By Susan Wood, THE PRESS DEMOCRAT
https://www.pressdemocrat.com/article/industrynews/state-farm-rates/?artslide=1
The state’s insurance commissioner and representatives of State Farm are scheduled to meet Wednesday in Oakland to discuss the insurance company’s request for a double-digit rate hike.
A decision could be made by next month on State Farm’s request for an emergency rate increases of up to 38% on policies in order to cover the costs associated with the Los Angeles-area wildfires.
A Feb. 3 letter to California’s insurance commissioner Ricardo Lara outlined State Farm’s request of a 22% rate hike on homeowner policies; 15% more on condominium owners; and an additional 38% on rental units effective May 1.
But Consumer Watchdog, a Los Angeles-based consumer advocacy group, petitioned Lara two days later to challenge the request, calling it “improper” based on procedures and the insurer’s financial situation.
Lara had previously sent insurance executives a letter seeking answers to justify the increases and Consumer Watchdog had asked that State Farm respond to the questions prior to Wednesday’s meeting.
“The company can’t justify rate increases above zero,” Consumer Watchdog Executive Director Carmen Balber told the Business Journal.
The group disagrees with State Farm’s assertions the increases would help in keeping the insurer financially solvent.
“The bottom line is that State Farm is entitled to a homeowners rate increase only if it can provide actuarial data, subject to public review,” Watchdog attorneys said.
As of Feb. 1, State Farm General Insurance Company had received more than 8,700 claims and paid over $1 billion as a result of the Los Angeles area wildfires.
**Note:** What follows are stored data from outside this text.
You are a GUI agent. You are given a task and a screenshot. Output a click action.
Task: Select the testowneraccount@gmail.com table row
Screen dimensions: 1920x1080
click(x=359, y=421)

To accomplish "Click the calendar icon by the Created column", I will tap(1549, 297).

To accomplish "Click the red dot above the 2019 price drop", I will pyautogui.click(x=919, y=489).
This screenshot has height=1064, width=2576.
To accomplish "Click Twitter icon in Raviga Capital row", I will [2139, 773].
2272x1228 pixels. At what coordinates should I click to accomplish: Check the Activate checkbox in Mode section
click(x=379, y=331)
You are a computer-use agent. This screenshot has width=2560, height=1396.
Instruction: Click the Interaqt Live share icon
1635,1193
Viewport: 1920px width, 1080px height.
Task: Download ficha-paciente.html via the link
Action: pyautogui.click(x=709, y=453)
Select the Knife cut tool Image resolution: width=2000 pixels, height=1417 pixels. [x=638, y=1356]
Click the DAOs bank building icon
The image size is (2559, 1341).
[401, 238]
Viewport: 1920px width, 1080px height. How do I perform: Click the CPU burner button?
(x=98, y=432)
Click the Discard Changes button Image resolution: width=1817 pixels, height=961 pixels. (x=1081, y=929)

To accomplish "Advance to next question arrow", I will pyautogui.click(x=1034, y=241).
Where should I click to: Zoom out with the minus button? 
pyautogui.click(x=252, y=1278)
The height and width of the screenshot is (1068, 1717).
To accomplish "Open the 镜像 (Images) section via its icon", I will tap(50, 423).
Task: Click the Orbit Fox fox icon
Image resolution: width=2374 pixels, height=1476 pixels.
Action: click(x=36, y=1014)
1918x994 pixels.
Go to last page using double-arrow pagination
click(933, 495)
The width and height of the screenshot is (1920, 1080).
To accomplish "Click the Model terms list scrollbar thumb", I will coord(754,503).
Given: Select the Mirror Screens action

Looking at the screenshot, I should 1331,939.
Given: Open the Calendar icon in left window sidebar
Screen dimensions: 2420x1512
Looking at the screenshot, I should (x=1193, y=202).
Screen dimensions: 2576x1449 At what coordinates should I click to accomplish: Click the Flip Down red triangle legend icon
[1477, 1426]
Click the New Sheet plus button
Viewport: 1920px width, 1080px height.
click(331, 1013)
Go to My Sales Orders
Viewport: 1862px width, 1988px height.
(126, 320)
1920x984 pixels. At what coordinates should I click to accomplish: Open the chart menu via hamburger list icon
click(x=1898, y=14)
The insurer, the state’s largest, covers 20% of the state’s policies.
“We know we will ultimately pay out significantly more, as these fires will collectively be the costliest in the history of the company,” the insurer’s Feb. 3 letter to Commissioner Lara read. “Although reinsurance will assist us in paying what we owe to customers, the costs of these fires will further deplete capital.”
Reinsurance is coverage one company buys from another.
The company went on to warn of financial consequences of operating without the budget padding, saying that “future downgrades of the company over its “capital deterioration” may result in policyholders losing State Farm as collateral backing for their mortgages.
State Farm has said it wants to “preserve its claims paying capacity,” coming off a period of challenging years. It announced in May 2023 it would stop writing new policies in California. In March 2024, it announced it would not renew 72,000 existing policies. A little less than half consisted of homeowners policies.
Julie Tyler of Windsor was among those who was informed she would have to find a new insurance provider.
She was forced to go with a non-admitted insurer, which means the policy was not backed by the state. Her deductible and premium skyrocketed from $1,000 to $10,000 and $1,800 to $7,000, respectively. She ended up with the FAIR Plan.
“I told my husband I think we should sell the house and move into our RV. It’s crazy,” she said.
As a former State Farm policyholder of 45 years (three decades on her home), Tyler wonders if the insurer is “trying to capitalize” on the wildfires by asking for more increases.
“To me, if they ask for rate increases, they need to at least start taking new policies,” she said.
State Farm has not recently responded to Business Journal inquiries.
To avert the snowball effect of losing mass coverage, the California Department of Insurance launched last month its sustainability insurance strategy.
A big component of that plan involves a concession made by the state when insurance companies started dropping huge numbers of policyholders a year ago. In exchange for their promises not to leave the state, the insurance companies were encouraged to file for rate increases, using a structure called “catastrophe modeling,” based on future events rather than historic analysis.
Rate hikes and policy nonrenewals have pushed residents like Tyler onto the California FAIR Plan, the state-sanctioned insurer of last resort. But the FAIR Plan was not designed to cover the large influx of policies like those seen in Southern California.
State insurance department spokesman Gabriel Sanchez said: “There is no law or regulation that prevents an insurance company from continuing to bill customers for premiums in a wildfire emergency. The commissioner’s moratorium authority only applies to cancellations and non-renewals.”
As recently as last June, the insurer submitted three rate filings seeking “extraordinary” relief. This variance is used by insurance companies when they believe their solvency is threatened.
Now there’s an “interim” filing, which the state has pledged it will swiftly consider.